Required data for the analysis of AEs will be registered by the investigator in an eCRF using a real-time data recording system “on-line”.

Data monitoring, management, access and dissemination

Data monitoring will be undertaken by the Spanish Clinical Research Network (SCReN) in collaboration with Health Institute Carlos III. Data will be recorded by each centre in the general database, and access will be controlled by Spanish law (Royal Decree 1090/2015). The results will be communicated through the usual channels.
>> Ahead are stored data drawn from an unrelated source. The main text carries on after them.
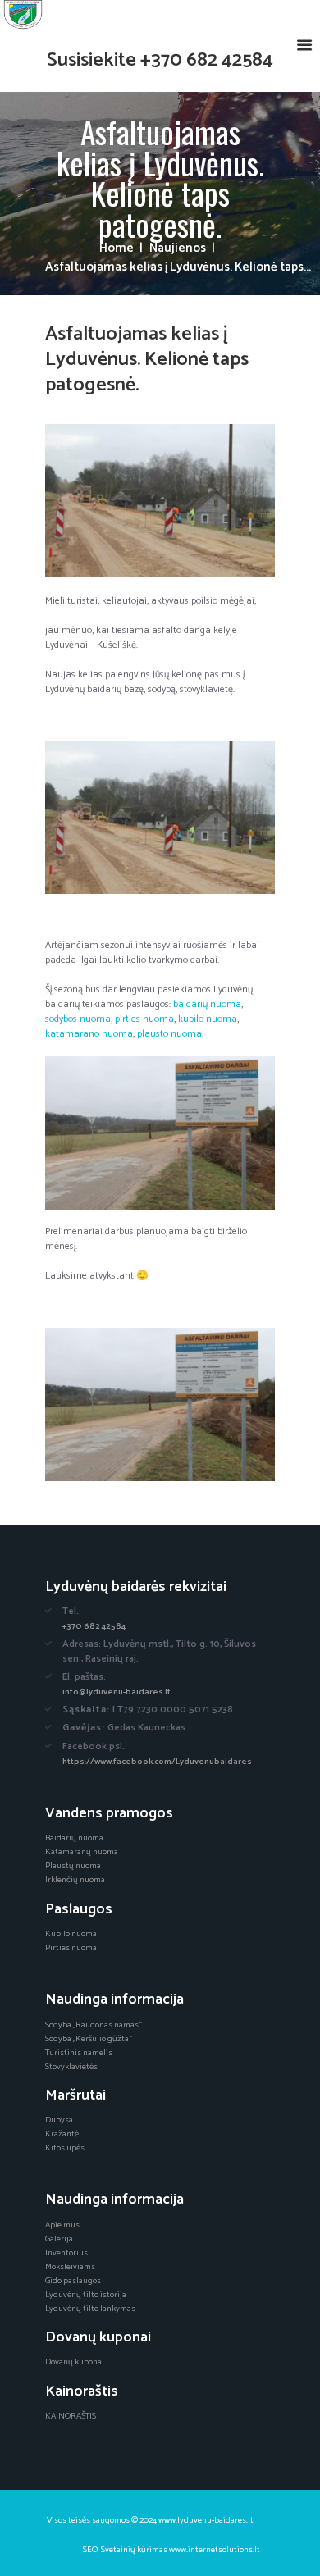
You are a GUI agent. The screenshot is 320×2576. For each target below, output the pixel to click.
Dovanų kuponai (74, 2362)
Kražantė (62, 2134)
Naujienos (177, 248)
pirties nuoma (144, 1019)
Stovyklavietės (71, 2066)
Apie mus (62, 2225)
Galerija (59, 2239)
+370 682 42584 (206, 60)
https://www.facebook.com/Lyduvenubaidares (157, 1761)
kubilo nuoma (207, 1019)
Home (116, 248)
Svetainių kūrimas (134, 2549)
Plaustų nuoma (73, 1865)
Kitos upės (65, 2148)
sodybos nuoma (78, 1019)
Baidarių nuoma (74, 1838)
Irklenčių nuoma (75, 1879)
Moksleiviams (70, 2266)
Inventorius (66, 2252)
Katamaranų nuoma (81, 1851)
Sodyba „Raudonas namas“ (93, 2024)
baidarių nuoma (207, 1004)
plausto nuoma (169, 1034)
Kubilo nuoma (71, 1933)
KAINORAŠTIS (70, 2416)
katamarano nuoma (89, 1034)
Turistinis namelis (78, 2052)
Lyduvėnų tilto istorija (85, 2294)
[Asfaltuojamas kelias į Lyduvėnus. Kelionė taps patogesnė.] (160, 500)
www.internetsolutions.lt (214, 2549)
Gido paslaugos (73, 2280)
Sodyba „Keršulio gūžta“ (88, 2038)
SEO (90, 2549)
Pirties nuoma (71, 1947)
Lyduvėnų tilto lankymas (90, 2308)
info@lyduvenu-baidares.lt (116, 1692)
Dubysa (59, 2120)
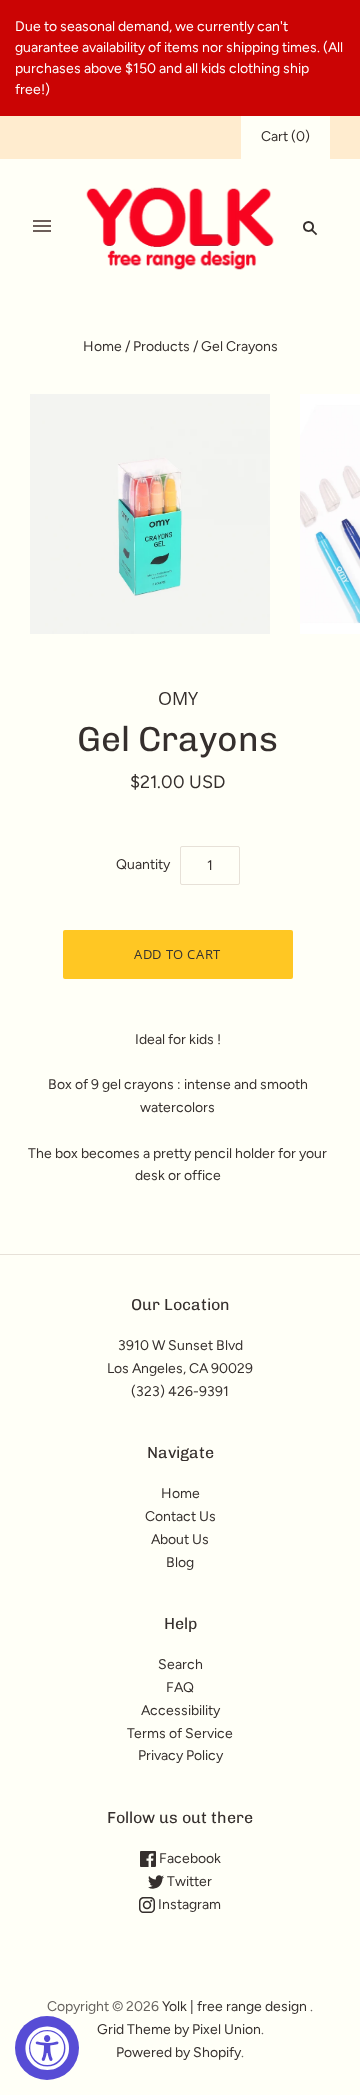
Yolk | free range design (234, 2006)
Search (180, 1664)
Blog (180, 1562)
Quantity (143, 864)
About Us (180, 1539)
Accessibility (180, 1710)
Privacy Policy (180, 1755)
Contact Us (180, 1516)
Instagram (188, 1904)
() (285, 136)
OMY (178, 698)
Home (102, 346)
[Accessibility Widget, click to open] (47, 2048)
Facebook (188, 1858)
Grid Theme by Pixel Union (179, 2029)
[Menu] (42, 227)
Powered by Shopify (178, 2052)
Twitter (188, 1881)
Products (161, 346)
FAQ (180, 1687)
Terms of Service (180, 1733)
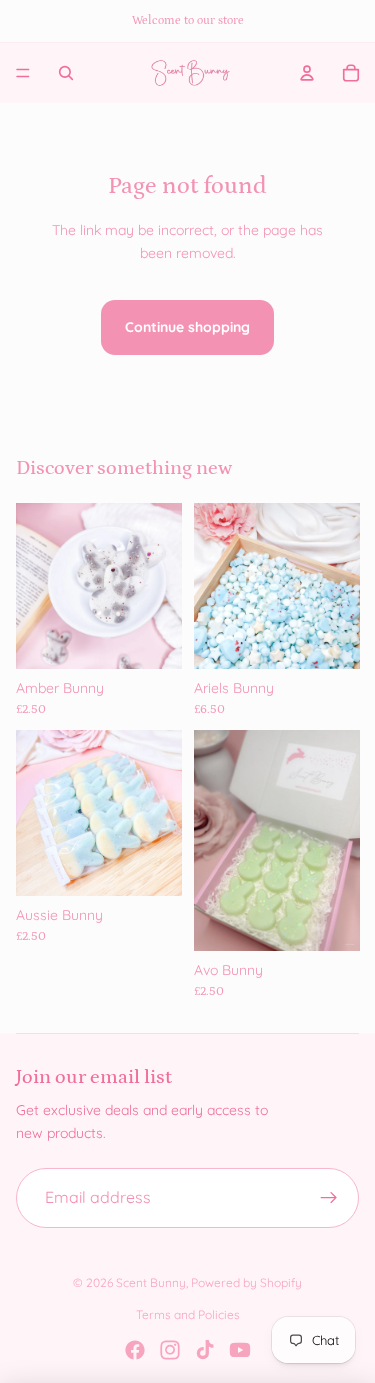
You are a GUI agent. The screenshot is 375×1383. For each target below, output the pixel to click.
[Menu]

Data analysis and statisticsSample size

Data analyzed in previous studies where renal function is compared in patients with BL versus those without inflammation have been used as reference points [32, 33]. To detect a difference in GFR of 10 ml/min at 24 months post-KT in both groups with an estimated standard deviation in one of the groups of 15 ml/min, a power of 80% (Beta = 0.20), and a statistical risk of 5% (alpha = 0.05), a total of 70 patients with BL (35 in each therapeutic arm) is required. Assuming a 15% loss to follow-up, 80 patients (40 in each group) are needed for the evaluation of efficacy (Epidat 3.1).

Statistical analysis

Descriptive statistics will be presented with the statistical analyses. An intention-to-treat and end-treatment analysis will be performed. Categorical variables will be analyzed according to the chi-square test or Fisher’s exact test. Quantitative data will be analyzed using the Student’s t-test or the Mann-Whitney U test. In the case of three quantitative samples, ANOVA or Kruskal-Wallis will be used as appropriate. Changes in the evolution over time of renal function in the two study groups will be analyzed using the general linear model for repeated measures, adjusting for confounding variables. Graft and patient survival curves will be calculated by the Kaplan-Meier method. The survival rates will be compared between groups with the log-rank test method. A linear regression analysis will be done to determine the factors associated with changes in kidney function and the progression of chronic lesions. Data will be analyzed using SPSS 20.0.